### Description of the task
Below is a set of entries. Reproduce exactly the lines from the one containing "Where should I click to: Click the 12" through the end, both included.

### Provided data
━━━

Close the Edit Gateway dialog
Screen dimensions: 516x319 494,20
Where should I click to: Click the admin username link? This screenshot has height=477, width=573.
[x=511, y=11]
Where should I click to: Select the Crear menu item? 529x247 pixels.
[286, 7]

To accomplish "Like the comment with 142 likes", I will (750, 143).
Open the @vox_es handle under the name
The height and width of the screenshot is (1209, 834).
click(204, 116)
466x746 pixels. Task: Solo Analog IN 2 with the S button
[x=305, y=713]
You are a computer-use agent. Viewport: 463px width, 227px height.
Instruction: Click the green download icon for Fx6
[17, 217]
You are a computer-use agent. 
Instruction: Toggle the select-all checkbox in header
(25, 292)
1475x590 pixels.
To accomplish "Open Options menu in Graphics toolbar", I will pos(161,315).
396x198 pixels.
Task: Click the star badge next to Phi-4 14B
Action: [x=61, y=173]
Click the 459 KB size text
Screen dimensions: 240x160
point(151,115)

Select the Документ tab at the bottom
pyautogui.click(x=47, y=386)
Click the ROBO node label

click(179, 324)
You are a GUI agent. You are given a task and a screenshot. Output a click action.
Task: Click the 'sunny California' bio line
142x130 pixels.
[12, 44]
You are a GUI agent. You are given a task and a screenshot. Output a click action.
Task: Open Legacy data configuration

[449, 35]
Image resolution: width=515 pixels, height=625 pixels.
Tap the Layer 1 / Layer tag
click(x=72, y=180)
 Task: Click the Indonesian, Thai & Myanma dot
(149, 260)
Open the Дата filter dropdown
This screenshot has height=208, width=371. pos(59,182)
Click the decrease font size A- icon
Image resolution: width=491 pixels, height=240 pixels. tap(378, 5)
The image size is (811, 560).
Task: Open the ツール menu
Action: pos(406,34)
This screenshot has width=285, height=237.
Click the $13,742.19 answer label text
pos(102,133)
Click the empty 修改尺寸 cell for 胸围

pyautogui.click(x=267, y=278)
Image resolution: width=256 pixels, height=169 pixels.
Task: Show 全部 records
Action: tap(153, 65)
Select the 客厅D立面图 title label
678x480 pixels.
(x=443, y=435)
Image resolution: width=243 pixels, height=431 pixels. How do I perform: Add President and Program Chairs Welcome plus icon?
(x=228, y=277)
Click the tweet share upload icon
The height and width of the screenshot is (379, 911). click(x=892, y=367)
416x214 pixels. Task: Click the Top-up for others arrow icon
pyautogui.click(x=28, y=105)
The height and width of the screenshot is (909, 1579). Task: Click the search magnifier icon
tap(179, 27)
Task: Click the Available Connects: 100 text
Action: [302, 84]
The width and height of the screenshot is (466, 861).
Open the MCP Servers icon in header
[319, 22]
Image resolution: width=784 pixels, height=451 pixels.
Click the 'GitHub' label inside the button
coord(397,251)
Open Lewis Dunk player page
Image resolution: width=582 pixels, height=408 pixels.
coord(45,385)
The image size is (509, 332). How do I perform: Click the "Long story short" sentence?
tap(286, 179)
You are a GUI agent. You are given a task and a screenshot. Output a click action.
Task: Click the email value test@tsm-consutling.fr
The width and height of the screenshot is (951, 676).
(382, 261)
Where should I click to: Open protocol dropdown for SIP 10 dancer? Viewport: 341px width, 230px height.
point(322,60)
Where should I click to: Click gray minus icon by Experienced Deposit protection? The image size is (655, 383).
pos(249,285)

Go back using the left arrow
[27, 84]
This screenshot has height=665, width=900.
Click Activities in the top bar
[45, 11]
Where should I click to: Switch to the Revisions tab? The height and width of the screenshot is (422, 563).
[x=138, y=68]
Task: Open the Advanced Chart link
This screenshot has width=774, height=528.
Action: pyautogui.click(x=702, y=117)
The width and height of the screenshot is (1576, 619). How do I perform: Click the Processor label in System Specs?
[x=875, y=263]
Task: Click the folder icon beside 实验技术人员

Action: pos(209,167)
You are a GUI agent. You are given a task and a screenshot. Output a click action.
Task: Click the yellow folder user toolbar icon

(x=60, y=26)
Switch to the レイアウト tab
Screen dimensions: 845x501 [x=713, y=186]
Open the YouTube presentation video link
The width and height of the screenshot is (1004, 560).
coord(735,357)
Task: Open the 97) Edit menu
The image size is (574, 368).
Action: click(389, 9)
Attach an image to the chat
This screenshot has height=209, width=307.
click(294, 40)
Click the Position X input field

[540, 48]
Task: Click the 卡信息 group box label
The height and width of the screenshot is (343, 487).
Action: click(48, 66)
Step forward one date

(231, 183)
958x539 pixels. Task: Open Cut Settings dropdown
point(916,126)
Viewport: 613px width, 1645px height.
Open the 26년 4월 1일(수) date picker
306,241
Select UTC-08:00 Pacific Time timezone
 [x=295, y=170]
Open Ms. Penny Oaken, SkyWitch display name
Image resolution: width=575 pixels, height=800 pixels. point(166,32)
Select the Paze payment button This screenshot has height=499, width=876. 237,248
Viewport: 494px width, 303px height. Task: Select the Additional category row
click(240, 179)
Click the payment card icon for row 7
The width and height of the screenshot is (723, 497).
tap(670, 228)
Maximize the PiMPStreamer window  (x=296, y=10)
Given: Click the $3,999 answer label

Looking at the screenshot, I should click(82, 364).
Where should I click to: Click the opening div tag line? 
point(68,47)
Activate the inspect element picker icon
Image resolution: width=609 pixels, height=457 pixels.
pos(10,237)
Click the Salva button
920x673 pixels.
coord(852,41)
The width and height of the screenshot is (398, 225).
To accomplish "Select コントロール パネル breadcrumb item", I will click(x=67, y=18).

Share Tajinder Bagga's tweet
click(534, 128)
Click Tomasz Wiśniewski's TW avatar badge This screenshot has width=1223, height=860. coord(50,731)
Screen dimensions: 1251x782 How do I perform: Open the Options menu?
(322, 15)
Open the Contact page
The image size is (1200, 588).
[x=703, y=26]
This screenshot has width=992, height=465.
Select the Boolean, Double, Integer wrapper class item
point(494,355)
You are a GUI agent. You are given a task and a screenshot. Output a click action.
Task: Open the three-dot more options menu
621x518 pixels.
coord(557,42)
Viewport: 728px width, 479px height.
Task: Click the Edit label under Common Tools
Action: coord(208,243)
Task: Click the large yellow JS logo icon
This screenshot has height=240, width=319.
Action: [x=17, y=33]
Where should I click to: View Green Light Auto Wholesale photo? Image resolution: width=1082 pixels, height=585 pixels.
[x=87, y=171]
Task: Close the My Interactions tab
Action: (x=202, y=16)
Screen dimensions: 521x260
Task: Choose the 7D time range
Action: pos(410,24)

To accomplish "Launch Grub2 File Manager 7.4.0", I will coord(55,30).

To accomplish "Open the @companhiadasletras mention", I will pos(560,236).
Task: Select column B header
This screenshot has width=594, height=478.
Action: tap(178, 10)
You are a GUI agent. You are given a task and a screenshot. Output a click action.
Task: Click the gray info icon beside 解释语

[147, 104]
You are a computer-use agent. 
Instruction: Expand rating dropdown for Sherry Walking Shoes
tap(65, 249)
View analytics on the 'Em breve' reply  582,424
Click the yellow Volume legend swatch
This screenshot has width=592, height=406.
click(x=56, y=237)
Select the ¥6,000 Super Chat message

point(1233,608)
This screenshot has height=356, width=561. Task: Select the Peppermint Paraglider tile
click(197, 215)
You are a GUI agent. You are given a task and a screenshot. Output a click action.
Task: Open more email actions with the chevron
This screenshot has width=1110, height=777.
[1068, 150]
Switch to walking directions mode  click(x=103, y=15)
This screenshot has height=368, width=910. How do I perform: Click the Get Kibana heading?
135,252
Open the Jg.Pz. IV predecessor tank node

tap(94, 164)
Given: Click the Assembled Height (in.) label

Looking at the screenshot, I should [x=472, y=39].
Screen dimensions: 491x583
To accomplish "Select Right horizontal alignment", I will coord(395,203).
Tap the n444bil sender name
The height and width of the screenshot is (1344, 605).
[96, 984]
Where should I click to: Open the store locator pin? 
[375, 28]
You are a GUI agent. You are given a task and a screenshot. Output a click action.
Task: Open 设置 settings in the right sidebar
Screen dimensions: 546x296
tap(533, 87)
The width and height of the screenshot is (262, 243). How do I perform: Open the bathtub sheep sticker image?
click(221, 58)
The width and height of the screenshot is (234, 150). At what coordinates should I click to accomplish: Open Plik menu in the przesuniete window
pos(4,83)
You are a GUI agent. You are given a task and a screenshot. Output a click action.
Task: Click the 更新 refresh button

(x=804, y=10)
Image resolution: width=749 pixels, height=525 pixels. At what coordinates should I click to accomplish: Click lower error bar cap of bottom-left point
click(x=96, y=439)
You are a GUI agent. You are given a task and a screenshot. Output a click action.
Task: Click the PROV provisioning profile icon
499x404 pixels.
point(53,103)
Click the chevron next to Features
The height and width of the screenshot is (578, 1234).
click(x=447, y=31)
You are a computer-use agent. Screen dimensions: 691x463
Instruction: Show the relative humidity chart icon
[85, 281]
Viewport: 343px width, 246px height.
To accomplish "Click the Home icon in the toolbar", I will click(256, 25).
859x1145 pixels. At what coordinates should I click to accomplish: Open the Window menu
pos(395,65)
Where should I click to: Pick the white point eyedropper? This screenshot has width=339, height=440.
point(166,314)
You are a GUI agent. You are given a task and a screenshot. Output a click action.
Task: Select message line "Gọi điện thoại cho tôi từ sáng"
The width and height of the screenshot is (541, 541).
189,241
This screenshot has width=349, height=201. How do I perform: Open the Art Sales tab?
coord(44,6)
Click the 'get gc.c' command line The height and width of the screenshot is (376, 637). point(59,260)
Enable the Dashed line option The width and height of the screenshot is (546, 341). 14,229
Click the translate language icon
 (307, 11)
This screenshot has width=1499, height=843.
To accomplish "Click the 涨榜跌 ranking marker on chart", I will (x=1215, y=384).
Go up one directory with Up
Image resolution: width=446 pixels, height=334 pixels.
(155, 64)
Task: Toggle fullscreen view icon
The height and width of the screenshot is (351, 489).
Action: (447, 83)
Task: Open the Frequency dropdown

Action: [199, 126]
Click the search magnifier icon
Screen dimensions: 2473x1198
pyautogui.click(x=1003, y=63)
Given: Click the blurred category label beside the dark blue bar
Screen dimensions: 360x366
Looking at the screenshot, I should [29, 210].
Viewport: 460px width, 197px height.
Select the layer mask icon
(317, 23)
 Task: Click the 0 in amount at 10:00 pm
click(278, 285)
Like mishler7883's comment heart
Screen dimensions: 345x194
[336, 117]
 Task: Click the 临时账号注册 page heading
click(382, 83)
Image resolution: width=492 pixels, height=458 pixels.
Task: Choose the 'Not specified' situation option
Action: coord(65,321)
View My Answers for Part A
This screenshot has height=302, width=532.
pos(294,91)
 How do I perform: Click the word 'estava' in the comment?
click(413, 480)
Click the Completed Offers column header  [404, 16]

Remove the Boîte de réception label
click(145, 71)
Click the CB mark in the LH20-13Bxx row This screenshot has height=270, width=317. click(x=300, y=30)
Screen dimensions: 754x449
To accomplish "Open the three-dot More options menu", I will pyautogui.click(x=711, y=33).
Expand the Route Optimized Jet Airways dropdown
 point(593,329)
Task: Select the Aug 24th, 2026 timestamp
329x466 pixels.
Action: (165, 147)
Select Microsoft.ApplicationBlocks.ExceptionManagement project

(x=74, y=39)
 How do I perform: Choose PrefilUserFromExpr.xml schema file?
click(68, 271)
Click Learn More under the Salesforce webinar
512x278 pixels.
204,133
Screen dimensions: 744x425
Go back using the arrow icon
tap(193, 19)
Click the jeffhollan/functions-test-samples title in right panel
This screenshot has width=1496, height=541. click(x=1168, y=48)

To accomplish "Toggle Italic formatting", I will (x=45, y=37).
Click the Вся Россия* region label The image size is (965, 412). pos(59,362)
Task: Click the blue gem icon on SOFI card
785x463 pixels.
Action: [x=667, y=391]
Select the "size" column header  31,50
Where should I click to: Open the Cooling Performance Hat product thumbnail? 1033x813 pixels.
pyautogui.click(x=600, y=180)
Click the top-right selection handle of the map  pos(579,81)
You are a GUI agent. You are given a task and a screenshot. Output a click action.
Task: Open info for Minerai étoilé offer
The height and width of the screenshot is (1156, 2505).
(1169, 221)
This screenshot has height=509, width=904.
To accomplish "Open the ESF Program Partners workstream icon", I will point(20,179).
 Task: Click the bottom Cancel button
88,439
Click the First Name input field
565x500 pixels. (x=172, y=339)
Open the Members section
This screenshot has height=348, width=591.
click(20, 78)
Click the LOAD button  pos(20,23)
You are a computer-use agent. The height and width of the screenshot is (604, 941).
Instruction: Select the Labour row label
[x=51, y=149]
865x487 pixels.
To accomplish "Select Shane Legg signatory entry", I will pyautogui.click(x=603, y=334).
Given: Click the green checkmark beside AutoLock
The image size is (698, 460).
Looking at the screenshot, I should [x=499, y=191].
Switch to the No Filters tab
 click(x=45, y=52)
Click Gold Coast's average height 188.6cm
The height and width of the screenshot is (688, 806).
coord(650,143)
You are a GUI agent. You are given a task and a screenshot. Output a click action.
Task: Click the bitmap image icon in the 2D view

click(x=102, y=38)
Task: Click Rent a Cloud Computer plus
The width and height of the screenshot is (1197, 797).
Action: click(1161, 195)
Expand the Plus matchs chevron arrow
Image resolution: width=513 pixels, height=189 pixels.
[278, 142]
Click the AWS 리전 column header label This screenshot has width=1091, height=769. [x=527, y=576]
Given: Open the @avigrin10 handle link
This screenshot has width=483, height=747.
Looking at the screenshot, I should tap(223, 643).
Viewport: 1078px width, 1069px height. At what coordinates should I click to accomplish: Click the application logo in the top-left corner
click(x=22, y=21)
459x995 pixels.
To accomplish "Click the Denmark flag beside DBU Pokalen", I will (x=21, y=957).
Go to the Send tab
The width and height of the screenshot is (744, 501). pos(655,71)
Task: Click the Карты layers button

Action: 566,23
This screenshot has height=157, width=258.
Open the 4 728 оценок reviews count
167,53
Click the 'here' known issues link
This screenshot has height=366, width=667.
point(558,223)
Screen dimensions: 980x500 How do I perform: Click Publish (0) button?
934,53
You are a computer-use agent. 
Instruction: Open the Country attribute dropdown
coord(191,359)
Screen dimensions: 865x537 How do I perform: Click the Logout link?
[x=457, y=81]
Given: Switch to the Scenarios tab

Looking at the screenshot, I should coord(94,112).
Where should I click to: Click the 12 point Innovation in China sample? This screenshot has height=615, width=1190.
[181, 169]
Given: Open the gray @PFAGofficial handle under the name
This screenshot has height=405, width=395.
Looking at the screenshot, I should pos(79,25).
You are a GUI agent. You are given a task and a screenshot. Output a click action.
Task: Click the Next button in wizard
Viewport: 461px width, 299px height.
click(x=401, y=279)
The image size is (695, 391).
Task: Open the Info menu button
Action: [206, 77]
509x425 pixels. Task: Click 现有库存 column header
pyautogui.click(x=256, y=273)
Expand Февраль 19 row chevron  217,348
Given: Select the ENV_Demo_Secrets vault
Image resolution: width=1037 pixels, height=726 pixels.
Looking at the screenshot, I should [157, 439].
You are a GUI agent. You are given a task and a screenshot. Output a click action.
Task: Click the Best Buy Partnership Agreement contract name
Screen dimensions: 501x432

━━━

### Exercise answer
Where should I click to: Click the 12 point Innovation in China sample? This screenshot has height=615, width=1190.
[181, 169]
Given: Open the gray @PFAGofficial handle under the name
This screenshot has height=405, width=395.
Looking at the screenshot, I should pos(79,25).
You are a GUI agent. You are given a task and a screenshot. Output a click action.
Task: Click the Next button in wizard
Viewport: 461px width, 299px height.
click(x=401, y=279)
The image size is (695, 391).
Task: Open the Info menu button
Action: [206, 77]
509x425 pixels. Task: Click 现有库存 column header
pyautogui.click(x=256, y=273)
Expand Февраль 19 row chevron  217,348
Given: Select the ENV_Demo_Secrets vault
Image resolution: width=1037 pixels, height=726 pixels.
Looking at the screenshot, I should [157, 439].
You are a GUI agent. You are given a task and a screenshot. Output a click action.
Task: Click the Best Buy Partnership Agreement contract name
Screen dimensions: 501x432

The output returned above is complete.